Senin, 05 September 2011

Selayang Pandang Alun - Alun Bandung



Alun-alun merupakan suatu lapangan terbuka yang luas dan berumput yang dikelilingi oleh jalan dan dapat digunakan kegiatan masyarakat yang beragam.di buat oleh fatahillah, Menurut Van Romondt (Haryoto, 1986:386), pada dasarnya alun-alun itu merupakan halaman depan rumah, namun dalam ukuran yang lebih besar.
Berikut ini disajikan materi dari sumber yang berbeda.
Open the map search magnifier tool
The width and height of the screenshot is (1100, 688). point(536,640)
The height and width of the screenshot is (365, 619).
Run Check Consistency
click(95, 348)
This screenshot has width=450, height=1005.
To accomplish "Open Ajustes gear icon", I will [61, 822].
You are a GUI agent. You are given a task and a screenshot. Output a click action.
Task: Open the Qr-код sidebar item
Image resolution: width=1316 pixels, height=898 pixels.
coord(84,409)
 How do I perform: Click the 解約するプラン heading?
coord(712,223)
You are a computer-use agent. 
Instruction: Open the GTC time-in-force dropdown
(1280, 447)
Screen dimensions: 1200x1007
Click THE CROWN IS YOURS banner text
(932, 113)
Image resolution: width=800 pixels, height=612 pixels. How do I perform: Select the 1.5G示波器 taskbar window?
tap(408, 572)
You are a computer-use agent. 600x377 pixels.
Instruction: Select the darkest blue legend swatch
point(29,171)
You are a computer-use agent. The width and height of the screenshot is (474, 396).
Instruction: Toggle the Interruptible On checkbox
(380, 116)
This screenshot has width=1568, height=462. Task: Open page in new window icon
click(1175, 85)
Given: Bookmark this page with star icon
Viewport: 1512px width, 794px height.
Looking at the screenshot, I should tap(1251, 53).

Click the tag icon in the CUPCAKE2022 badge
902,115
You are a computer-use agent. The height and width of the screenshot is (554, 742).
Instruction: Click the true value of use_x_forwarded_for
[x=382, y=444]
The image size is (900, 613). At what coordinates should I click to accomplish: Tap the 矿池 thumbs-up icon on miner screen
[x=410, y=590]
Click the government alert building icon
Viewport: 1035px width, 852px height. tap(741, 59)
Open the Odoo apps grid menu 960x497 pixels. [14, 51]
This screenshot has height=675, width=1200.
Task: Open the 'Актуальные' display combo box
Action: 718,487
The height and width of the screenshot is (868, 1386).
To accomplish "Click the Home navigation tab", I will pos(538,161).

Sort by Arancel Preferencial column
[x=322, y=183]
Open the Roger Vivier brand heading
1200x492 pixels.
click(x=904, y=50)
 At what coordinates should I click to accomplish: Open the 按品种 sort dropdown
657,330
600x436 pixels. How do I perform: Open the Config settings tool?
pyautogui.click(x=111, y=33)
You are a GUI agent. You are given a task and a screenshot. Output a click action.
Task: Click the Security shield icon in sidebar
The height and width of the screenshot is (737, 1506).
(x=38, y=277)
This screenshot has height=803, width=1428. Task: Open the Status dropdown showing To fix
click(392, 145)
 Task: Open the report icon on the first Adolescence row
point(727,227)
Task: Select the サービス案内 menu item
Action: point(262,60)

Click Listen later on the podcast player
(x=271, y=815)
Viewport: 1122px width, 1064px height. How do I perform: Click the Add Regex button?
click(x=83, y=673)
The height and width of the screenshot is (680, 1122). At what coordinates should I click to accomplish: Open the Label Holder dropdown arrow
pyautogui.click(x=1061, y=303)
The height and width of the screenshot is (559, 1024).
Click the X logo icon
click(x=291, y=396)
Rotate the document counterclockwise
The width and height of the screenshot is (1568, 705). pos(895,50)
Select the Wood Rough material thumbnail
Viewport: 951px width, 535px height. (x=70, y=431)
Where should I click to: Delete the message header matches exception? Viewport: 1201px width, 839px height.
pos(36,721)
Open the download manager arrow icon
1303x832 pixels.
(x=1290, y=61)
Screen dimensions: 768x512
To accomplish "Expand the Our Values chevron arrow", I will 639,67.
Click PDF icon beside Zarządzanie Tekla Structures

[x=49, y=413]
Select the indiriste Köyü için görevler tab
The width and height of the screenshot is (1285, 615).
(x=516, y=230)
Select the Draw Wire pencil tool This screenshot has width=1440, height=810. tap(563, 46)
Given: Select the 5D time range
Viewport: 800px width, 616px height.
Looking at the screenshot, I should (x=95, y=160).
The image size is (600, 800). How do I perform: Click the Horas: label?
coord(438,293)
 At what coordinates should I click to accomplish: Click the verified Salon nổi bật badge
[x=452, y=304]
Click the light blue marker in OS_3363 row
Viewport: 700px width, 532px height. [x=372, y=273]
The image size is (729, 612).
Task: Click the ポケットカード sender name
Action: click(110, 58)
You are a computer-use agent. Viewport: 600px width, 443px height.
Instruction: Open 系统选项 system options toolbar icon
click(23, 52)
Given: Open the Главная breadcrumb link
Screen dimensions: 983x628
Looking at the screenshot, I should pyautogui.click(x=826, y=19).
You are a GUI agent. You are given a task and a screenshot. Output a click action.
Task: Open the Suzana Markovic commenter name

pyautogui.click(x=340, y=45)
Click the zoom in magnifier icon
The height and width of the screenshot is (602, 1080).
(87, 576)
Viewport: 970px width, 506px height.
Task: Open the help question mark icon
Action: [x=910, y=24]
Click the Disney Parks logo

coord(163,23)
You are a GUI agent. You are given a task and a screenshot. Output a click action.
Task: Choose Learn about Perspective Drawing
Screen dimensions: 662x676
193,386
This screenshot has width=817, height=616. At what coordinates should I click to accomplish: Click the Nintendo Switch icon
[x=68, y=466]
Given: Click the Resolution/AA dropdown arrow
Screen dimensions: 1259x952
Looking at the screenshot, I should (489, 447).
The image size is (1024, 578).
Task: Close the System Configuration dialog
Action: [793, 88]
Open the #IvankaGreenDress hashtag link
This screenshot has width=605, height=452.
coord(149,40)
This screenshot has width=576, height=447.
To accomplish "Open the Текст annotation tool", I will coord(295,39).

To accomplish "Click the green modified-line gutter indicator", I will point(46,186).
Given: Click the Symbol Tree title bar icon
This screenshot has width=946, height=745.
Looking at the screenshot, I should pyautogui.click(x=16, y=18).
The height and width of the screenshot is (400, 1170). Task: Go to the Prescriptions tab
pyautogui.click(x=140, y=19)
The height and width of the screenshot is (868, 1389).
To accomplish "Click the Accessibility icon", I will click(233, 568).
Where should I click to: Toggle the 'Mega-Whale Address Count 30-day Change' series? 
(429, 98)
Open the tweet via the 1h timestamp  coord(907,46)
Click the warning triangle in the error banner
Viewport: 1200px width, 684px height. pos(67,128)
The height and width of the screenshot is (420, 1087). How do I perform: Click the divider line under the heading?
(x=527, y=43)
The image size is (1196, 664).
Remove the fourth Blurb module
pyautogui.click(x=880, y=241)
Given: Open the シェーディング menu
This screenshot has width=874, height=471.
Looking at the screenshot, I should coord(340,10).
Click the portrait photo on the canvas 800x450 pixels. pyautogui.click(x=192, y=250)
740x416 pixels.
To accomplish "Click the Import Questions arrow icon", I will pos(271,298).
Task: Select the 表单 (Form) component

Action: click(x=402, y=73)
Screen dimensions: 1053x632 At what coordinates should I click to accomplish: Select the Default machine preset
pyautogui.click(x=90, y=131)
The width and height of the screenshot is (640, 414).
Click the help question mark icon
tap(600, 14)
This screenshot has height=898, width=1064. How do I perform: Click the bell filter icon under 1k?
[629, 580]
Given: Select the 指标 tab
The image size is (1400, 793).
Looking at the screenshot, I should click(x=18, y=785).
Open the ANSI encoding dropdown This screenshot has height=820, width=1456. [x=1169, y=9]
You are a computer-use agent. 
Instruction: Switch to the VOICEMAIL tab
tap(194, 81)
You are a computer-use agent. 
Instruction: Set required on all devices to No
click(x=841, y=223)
Penguasa bisa berarti raja,bupati, wedana dan camat bahkan kepala desa yang memiliki halaman paling luas di depan Istana atau pendopo tempat kediamannya, yang dijadikan sebagai pusat kegiatan masyarakat sehari-hari dalam ikwal pemerintahan militer, perdagangan, kerajinan dan pendidikan. Lebih jauh Thomas Nix (1949:105-114) menjelaskan bahwa alun-alun merupakan lahan terbuka dan terbentuk dengan membuat jarak antara bangunan-bangunan gedung. Jadi dalam hal ini, bangunan gedung merupakan titik awal dan merupakan hal yang utama bagi terbentuknya alun-alun. Tetapi kalau adanya lahan terbuka yang dibiarkan tersisa dan berupa alun-alun, hal demikian bukan merupakan alun-alun yang sebenarnya. Jadi alun-alun bisa di desa, kecamatan, kota maupun pusat kabupaten.
Pada awalnya Alun-alun merupakan tempat berlatih perang (gladi yudha) bagi prajurit kerajaan, tempat penyelenggaraan sayembara dan penyampaian titah (sabda) raja kepada kawula (rakyat), pusat perdagangan rakyat, juga hiburan seperti "rampogan" acara yang menarik dan paling mendebarkan yaitu dilepaskannya seekor harimau yang dikelilingi oleh prajurit bersenjata.

 
Sejarah Perkembangan Alun-alun

Perkembangan alun-alun sangat tergantung dari evolusi pada budaya masyarakatnya yang meliputi tata nilai, pemerintahan, kepercayaan, perekonomian dan lain-lain.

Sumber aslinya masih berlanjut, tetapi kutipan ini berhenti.